The potential for working while studying overseas is one of the greatest benefits you’ll see in the principal destinations we reveal: Australia, New Zealand, and Canada.
Although before travel you have to demonstrate you have the required tools to support you during your stay, employed as a student is a superb means to pay additional expenses such as: attending concerts and other displays, eating in great restaurants, seeing cities aside the one where you’re studying in, saving, purchasing presents for your loved ones and a whole lot more.
Australia: While you are studying in an institution, you can work for 40 hours weekly for a program that lasts at least 3 months, provided that you’re insured by a student visa.
With this modality of job you’ll have the fundamental rights of employees like medical help, paid holidays and compensated absences. But should you find yourself with a Casual Work, you won’t have those rights.
You may work a couple of hours every week or a few days full time.
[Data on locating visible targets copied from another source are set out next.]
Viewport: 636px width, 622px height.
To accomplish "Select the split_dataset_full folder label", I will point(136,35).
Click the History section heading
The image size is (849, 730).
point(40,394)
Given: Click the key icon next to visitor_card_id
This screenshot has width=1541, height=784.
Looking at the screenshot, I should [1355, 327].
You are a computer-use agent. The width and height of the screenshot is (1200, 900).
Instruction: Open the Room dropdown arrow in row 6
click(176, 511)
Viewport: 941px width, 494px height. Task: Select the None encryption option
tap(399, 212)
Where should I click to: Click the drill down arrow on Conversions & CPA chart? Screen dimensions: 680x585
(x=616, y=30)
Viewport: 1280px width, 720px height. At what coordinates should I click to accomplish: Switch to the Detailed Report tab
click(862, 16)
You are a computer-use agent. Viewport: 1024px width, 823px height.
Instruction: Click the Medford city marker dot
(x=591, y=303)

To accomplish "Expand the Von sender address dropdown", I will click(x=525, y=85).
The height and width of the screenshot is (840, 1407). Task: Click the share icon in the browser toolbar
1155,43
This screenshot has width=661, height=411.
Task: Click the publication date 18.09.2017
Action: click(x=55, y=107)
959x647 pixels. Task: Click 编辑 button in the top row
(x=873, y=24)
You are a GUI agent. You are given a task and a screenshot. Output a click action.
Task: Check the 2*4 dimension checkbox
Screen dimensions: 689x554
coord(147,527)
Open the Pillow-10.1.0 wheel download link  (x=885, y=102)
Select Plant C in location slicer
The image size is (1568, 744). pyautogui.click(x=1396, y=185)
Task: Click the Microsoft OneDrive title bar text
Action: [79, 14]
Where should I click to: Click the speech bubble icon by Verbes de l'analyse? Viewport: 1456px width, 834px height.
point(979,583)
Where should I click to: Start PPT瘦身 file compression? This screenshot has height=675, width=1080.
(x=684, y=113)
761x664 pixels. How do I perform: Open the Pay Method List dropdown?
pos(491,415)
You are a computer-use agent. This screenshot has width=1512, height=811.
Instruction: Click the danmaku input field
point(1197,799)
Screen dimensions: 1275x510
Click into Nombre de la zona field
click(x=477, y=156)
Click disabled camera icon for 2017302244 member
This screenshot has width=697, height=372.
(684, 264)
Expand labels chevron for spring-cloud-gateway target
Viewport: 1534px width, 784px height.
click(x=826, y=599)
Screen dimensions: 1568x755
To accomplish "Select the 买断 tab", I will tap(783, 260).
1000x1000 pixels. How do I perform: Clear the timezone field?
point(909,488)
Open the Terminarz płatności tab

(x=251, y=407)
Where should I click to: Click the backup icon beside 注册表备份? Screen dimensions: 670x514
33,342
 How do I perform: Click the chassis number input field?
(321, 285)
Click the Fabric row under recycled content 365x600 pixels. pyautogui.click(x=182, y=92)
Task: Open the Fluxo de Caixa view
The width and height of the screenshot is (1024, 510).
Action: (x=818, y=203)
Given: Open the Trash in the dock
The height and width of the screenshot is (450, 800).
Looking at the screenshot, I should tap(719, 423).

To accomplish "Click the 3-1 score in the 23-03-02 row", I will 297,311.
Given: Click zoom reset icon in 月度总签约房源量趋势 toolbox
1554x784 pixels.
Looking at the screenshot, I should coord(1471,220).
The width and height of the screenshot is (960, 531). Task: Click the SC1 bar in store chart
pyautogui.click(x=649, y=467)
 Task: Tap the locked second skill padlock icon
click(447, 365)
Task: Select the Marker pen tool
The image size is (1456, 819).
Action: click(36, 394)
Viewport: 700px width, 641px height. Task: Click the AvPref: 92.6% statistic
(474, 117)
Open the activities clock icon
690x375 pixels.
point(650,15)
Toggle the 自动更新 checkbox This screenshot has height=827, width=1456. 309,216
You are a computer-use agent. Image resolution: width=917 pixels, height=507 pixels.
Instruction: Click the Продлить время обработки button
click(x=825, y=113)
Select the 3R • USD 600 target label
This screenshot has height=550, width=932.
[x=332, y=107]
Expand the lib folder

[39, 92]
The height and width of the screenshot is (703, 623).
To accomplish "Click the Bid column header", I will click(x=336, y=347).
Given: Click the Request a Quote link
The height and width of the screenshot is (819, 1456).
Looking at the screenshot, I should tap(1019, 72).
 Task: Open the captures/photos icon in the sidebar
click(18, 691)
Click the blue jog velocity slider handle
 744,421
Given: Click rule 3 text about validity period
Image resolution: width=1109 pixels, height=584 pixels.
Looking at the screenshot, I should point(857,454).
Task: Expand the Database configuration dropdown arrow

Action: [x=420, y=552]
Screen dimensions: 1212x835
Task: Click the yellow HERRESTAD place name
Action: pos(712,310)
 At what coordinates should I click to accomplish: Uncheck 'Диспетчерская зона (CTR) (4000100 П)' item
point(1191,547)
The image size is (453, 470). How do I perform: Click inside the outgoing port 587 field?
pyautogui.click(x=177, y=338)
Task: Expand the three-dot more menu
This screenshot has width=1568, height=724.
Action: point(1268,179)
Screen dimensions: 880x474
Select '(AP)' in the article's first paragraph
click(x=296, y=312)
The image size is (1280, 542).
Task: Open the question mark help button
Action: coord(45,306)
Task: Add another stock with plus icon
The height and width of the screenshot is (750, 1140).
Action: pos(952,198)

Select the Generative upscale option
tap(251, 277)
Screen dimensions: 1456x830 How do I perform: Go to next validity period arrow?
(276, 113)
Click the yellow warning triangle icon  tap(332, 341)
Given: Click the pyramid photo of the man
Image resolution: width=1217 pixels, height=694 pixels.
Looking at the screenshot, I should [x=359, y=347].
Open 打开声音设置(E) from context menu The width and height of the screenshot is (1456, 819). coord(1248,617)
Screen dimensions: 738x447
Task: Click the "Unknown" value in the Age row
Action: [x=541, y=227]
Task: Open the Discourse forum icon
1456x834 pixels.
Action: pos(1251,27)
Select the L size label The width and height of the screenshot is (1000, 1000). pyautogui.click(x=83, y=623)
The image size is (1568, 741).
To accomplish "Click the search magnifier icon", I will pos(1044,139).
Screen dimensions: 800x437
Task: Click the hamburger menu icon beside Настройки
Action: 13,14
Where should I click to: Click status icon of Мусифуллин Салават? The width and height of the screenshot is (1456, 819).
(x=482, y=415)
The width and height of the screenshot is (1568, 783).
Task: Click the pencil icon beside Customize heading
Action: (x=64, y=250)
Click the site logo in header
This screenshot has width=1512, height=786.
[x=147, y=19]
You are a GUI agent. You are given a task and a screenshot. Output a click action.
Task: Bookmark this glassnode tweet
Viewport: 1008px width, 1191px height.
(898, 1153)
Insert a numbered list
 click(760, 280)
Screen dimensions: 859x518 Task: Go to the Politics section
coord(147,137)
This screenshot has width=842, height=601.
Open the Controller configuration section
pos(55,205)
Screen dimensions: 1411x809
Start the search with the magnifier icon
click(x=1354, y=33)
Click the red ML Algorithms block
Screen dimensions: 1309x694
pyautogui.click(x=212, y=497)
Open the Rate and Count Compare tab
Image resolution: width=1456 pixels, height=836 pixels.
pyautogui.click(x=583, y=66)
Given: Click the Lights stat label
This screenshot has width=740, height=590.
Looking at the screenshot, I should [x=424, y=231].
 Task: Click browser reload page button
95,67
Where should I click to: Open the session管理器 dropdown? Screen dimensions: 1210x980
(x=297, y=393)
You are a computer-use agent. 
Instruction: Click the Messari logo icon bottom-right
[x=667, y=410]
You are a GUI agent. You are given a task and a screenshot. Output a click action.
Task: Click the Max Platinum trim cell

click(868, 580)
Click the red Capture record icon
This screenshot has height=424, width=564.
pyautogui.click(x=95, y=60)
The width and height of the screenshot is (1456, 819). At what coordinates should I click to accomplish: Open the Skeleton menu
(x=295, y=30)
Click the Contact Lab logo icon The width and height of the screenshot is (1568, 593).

To compensate for the rights that are absent in this scenario, your hourly wages will probably be more generous than all the additional contracts. More about working and studying in Australia.
New Zealand: You can work part-time (20 hours a week), while registered in any study program that lasts over 14 weeks, provided that the faculty is considered group 1 from the New Zealand Government. LAE signifies several schools that have this attribute. More about working and studying in New Zealand.
Canada: You can work up to 20 hours a week if you’re studying a specialized or technical class or greater that lasts at least eight months. On holiday, you are able to study the whole time. More about working and studying in Canada to come soon.
Many other countries such as Ireland, United Kingdom, and the United States also provide work rights for students, but they are mostly for higher education students with special conditions; it’s not accessible to all international students.